I'm not like that, because of her really. I have used it all. I have valued and treasured and cherished it all. I have fed my imagination and creativity with it all. I don't own anything that doesn't have a story attached or is fodder for something that I plan on making some day. Therein lies the problem.

The some days are closing in. It's not that I am in denial about that. It's not that I don't have an abundance of exciting possibilities that still excite and motivate me. It's just that I don't need as much 'stuff' to accomplish those visions.

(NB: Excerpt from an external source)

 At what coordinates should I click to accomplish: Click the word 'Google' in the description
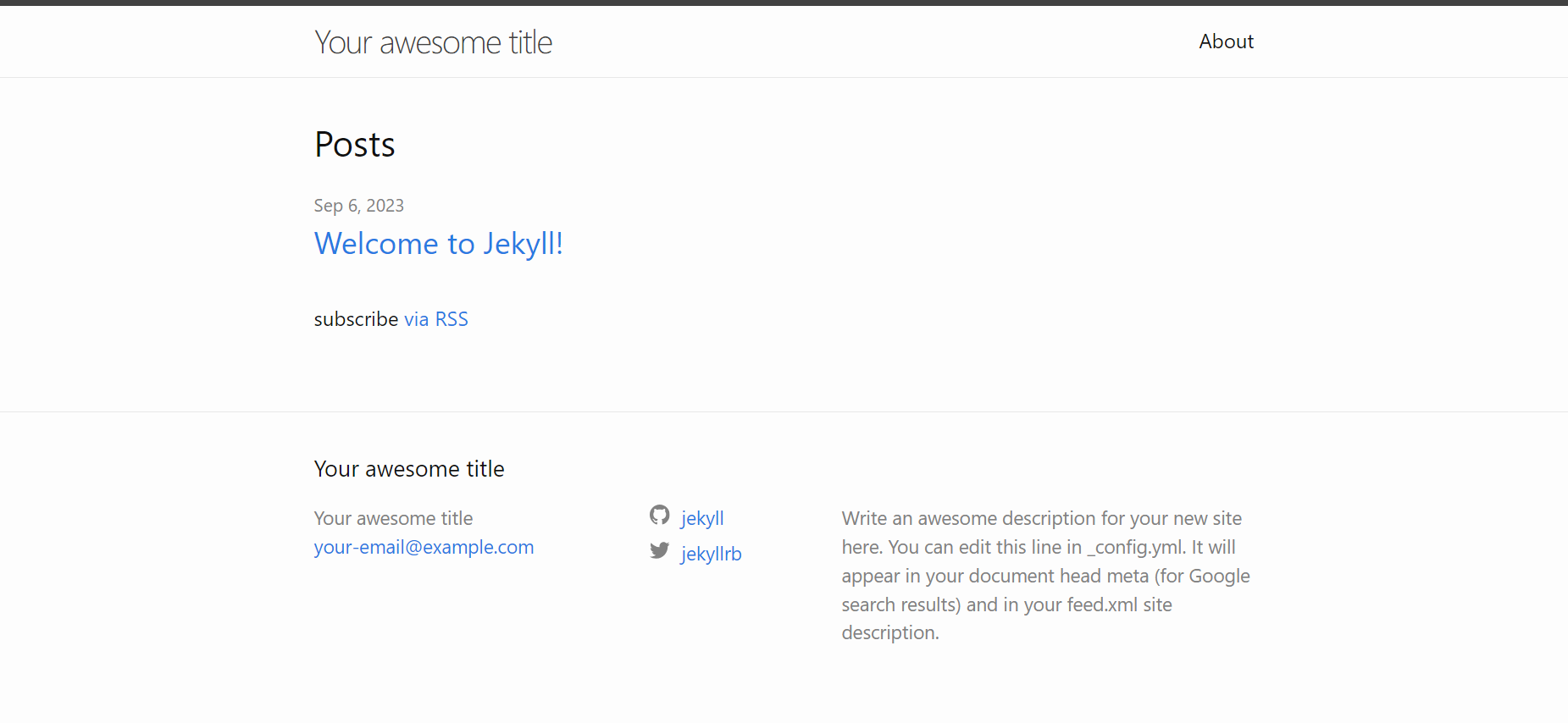1219,576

I've known that for a couple years now but I've been dragging my feet about moving forward. Letting go needs to be a process for me. Collecting and accumulating has been a major part of my life for a half of century. It has fed my soul and fed my family. It's what I did and I was. It's actually still who I am, but I can be that without quite so much.

It was two years ago when I was going on to one of my daughter's that I needed to get 'rid of stuff'. She said “People like Estate Sales – you should have one of those.” I said: “I don't particularly want to die to get rid of my stuff.” She said: “Well, your hoarder is dead.” “Yes she is.” I confirmed and the seed was planted to begin to let go.

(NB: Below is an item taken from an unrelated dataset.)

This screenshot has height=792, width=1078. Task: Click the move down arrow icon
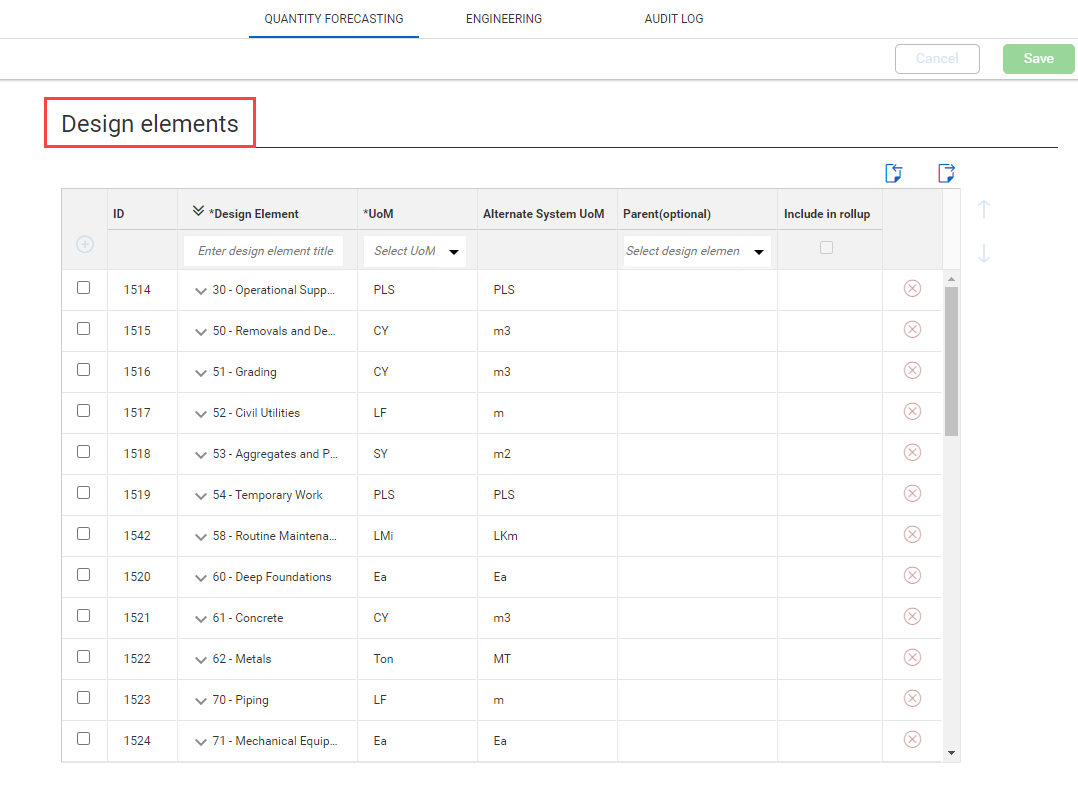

The truth is, at that point she maybe wasn't fully dead, but she was on life support. It was hard to pull the plug though even though I knew it was time and I was getting closer to the point that I would be okay with it. Actually, at moments I was excited about having an estate sale.

Two years have passed, and even though I wrote her obituary, I have found all kinds of reasons not to move ahead with it. 'It's going to take too much time and I'm busy.' is at the top of the list. I will always be busy.

I spoke the other day of 'Emma Sally Ann' being dead. Another daughter said carefully: “IS she, Mom? IS she really dead? I don't think she is.” “OH YES ... she is definitely dead.” I confirmed and offered two occasions that were proof. I had gone to the Antique Warehouse and found all kinds of things that would have given me heart palpitations and caused me to load my car with so many things that I loved and collected. I walked out of there with nothing. Nothing. And with my recent trip to New York City, I came home with only two things – a journal and 2 yards of fibre ... yards not even a whole ball. That was in spite of being in many cool shops and fabric stores in the Garment District. There's proof of her passing – fabric was a major addiction for Emma Sally Ann.

Brian meanwhile has been trying to encourage the process with all kinds of tactics ... bribery, guilt. “If we don't do something with this stuff, our kids will hate us.” he says 'The 'we' part is a tactic. It would take him about 2 hours to disperse with his entire accumulation; he has always been good at releasing. “How much do you want for it, I'll buy it all.” he responds to my statement that I plan to have a sale. “It is not about the money.”, I tell him, “It is about the process, about honouring that part of my life as having value – not just taking it all to the dump.” Which is exactly what he would do with everything ... with ease and relief. “You've been at this for ten years.”, he accuses me. “TWO. Only TWO.” I argue.

Okay. Okay. I am going to do this.”, I tell him. And he laughs.